[Records to use Boundary: Start]

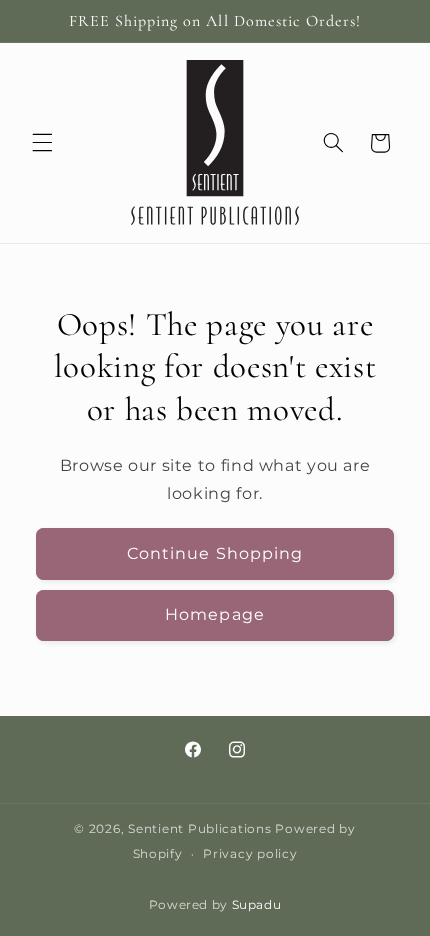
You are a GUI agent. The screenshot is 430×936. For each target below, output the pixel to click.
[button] (42, 143)
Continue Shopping (215, 553)
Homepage (214, 614)
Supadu (257, 905)
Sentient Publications (199, 829)
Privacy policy (250, 854)
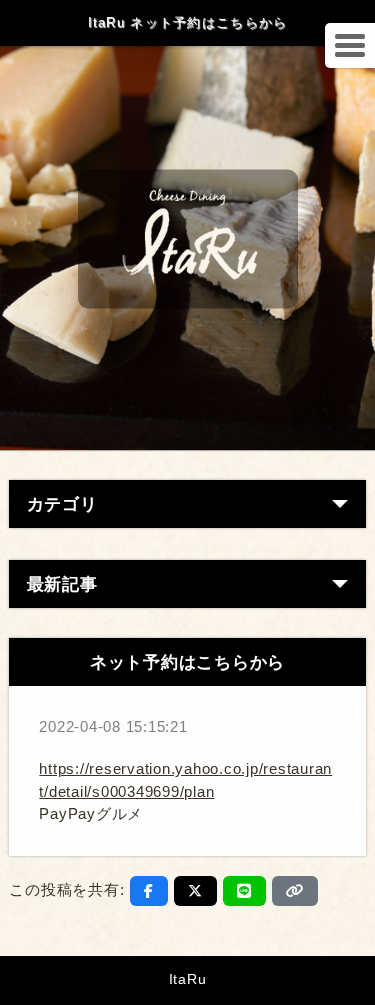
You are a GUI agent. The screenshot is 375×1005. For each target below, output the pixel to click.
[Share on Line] (244, 891)
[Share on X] (195, 891)
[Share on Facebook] (149, 891)
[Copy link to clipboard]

[Records to use Boundary: End]

### Problem description
Please write out, word for word, each line from the one with "Sentient Publications (199, 829)" to the last line of the data, keeping both ends and omitting pictures.

### Reply to the task
Sentient Publications (199, 829)
Privacy policy (250, 854)
You are a GUI agent. The screenshot is 375×1005. For each target below, output the pixel to click.
[Share on Line] (244, 891)
[Share on X] (195, 891)
[Share on Facebook] (149, 891)
[Copy link to clipboard]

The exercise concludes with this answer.